## WHAT THE EXERCISE ASKS
Copy the listing below word for word, keeping every line as it stands.

Extracted data listing:
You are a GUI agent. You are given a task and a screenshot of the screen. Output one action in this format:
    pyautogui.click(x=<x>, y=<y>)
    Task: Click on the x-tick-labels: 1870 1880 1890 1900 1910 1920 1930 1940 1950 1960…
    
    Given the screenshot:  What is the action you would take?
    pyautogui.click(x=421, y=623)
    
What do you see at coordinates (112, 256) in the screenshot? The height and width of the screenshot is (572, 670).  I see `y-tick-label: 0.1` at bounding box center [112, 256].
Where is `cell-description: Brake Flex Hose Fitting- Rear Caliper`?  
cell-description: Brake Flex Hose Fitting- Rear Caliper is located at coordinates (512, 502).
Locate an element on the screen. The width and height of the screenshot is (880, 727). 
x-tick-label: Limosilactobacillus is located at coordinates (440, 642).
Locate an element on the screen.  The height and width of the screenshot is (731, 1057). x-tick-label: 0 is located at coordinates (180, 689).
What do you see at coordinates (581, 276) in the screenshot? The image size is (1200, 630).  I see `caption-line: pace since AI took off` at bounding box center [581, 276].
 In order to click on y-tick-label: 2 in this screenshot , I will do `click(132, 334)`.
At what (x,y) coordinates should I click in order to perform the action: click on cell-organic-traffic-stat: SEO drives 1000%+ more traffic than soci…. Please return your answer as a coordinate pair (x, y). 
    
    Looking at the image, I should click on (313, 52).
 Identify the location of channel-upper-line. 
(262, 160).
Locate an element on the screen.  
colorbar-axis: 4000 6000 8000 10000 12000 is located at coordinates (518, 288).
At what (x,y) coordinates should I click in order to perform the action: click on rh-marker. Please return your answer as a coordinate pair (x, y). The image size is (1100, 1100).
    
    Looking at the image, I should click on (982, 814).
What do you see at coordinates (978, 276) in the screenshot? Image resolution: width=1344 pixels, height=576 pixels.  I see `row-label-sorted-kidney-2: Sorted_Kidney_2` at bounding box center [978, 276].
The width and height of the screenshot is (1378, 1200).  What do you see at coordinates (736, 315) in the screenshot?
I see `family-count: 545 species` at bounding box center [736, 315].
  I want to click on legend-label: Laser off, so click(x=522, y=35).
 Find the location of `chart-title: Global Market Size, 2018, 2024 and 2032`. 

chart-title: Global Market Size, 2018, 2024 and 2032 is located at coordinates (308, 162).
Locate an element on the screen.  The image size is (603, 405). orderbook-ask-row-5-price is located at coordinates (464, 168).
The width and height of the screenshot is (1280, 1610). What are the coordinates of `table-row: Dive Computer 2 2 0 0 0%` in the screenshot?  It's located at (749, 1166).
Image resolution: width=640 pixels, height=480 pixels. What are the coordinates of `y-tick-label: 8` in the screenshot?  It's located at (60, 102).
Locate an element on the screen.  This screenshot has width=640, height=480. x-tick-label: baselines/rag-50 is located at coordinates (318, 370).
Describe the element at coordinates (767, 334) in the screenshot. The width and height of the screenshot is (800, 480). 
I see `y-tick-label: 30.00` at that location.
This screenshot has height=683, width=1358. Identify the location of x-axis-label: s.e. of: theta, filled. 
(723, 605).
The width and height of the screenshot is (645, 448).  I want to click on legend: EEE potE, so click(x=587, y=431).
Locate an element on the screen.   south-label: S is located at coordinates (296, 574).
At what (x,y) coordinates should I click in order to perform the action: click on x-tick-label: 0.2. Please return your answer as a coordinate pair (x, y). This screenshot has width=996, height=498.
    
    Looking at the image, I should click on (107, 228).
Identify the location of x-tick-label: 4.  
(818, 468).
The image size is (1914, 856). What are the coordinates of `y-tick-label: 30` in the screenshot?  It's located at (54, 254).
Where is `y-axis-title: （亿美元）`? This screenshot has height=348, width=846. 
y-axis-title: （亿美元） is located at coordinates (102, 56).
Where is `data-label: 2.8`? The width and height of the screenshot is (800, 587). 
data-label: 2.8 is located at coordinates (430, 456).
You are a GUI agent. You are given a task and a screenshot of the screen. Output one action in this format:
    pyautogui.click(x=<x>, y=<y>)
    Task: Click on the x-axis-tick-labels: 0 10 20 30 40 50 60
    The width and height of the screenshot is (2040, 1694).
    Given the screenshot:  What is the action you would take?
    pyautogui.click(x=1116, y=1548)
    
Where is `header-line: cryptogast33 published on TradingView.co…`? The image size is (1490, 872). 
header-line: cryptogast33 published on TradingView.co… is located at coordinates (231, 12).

## TASK RESPONSE
You are a GUI agent. You are given a task and a screenshot of the screen. Output one action in this format:
    pyautogui.click(x=<x>, y=<y>)
    Task: Click on the x-tick-labels: 1870 1880 1890 1900 1910 1920 1930 1940 1950 1960…
    
    Given the screenshot:  What is the action you would take?
    pyautogui.click(x=421, y=623)
    
What do you see at coordinates (112, 256) in the screenshot? The height and width of the screenshot is (572, 670).  I see `y-tick-label: 0.1` at bounding box center [112, 256].
Where is `cell-description: Brake Flex Hose Fitting- Rear Caliper`?  
cell-description: Brake Flex Hose Fitting- Rear Caliper is located at coordinates (512, 502).
Locate an element on the screen. The width and height of the screenshot is (880, 727). 
x-tick-label: Limosilactobacillus is located at coordinates (440, 642).
Locate an element on the screen.  The height and width of the screenshot is (731, 1057). x-tick-label: 0 is located at coordinates (180, 689).
What do you see at coordinates (581, 276) in the screenshot? The image size is (1200, 630).  I see `caption-line: pace since AI took off` at bounding box center [581, 276].
 In order to click on y-tick-label: 2 in this screenshot , I will do `click(132, 334)`.
At what (x,y) coordinates should I click in order to perform the action: click on cell-organic-traffic-stat: SEO drives 1000%+ more traffic than soci…. Please return your answer as a coordinate pair (x, y). 
    
    Looking at the image, I should click on (313, 52).
 Identify the location of channel-upper-line. 
(262, 160).
Locate an element on the screen.  
colorbar-axis: 4000 6000 8000 10000 12000 is located at coordinates (518, 288).
At what (x,y) coordinates should I click in order to perform the action: click on rh-marker. Please return your answer as a coordinate pair (x, y). The image size is (1100, 1100).
    
    Looking at the image, I should click on (982, 814).
What do you see at coordinates (978, 276) in the screenshot? Image resolution: width=1344 pixels, height=576 pixels.  I see `row-label-sorted-kidney-2: Sorted_Kidney_2` at bounding box center [978, 276].
The width and height of the screenshot is (1378, 1200).  What do you see at coordinates (736, 315) in the screenshot?
I see `family-count: 545 species` at bounding box center [736, 315].
  I want to click on legend-label: Laser off, so click(x=522, y=35).
 Find the location of `chart-title: Global Market Size, 2018, 2024 and 2032`. 

chart-title: Global Market Size, 2018, 2024 and 2032 is located at coordinates (308, 162).
Locate an element on the screen.  The image size is (603, 405). orderbook-ask-row-5-price is located at coordinates (464, 168).
The width and height of the screenshot is (1280, 1610). What are the coordinates of `table-row: Dive Computer 2 2 0 0 0%` in the screenshot?  It's located at (749, 1166).
Image resolution: width=640 pixels, height=480 pixels. What are the coordinates of `y-tick-label: 8` in the screenshot?  It's located at (60, 102).
Locate an element on the screen.  This screenshot has width=640, height=480. x-tick-label: baselines/rag-50 is located at coordinates (318, 370).
Describe the element at coordinates (767, 334) in the screenshot. The width and height of the screenshot is (800, 480). 
I see `y-tick-label: 30.00` at that location.
This screenshot has height=683, width=1358. Identify the location of x-axis-label: s.e. of: theta, filled. 
(723, 605).
The width and height of the screenshot is (645, 448).  I want to click on legend: EEE potE, so click(x=587, y=431).
Locate an element on the screen.   south-label: S is located at coordinates (296, 574).
At what (x,y) coordinates should I click in order to perform the action: click on x-tick-label: 0.2. Please return your answer as a coordinate pair (x, y). This screenshot has width=996, height=498.
    
    Looking at the image, I should click on (107, 228).
Identify the location of x-tick-label: 4.  
(818, 468).
The image size is (1914, 856). What are the coordinates of `y-tick-label: 30` in the screenshot?  It's located at (54, 254).
Where is `y-axis-title: （亿美元）`? This screenshot has height=348, width=846. 
y-axis-title: （亿美元） is located at coordinates (102, 56).
Where is `data-label: 2.8`? The width and height of the screenshot is (800, 587). 
data-label: 2.8 is located at coordinates (430, 456).
You are a GUI agent. You are given a task and a screenshot of the screen. Output one action in this format:
    pyautogui.click(x=<x>, y=<y>)
    Task: Click on the x-axis-tick-labels: 0 10 20 30 40 50 60
    The width and height of the screenshot is (2040, 1694).
    Given the screenshot:  What is the action you would take?
    pyautogui.click(x=1116, y=1548)
    
Where is `header-line: cryptogast33 published on TradingView.co…`? The image size is (1490, 872). 
header-line: cryptogast33 published on TradingView.co… is located at coordinates (231, 12).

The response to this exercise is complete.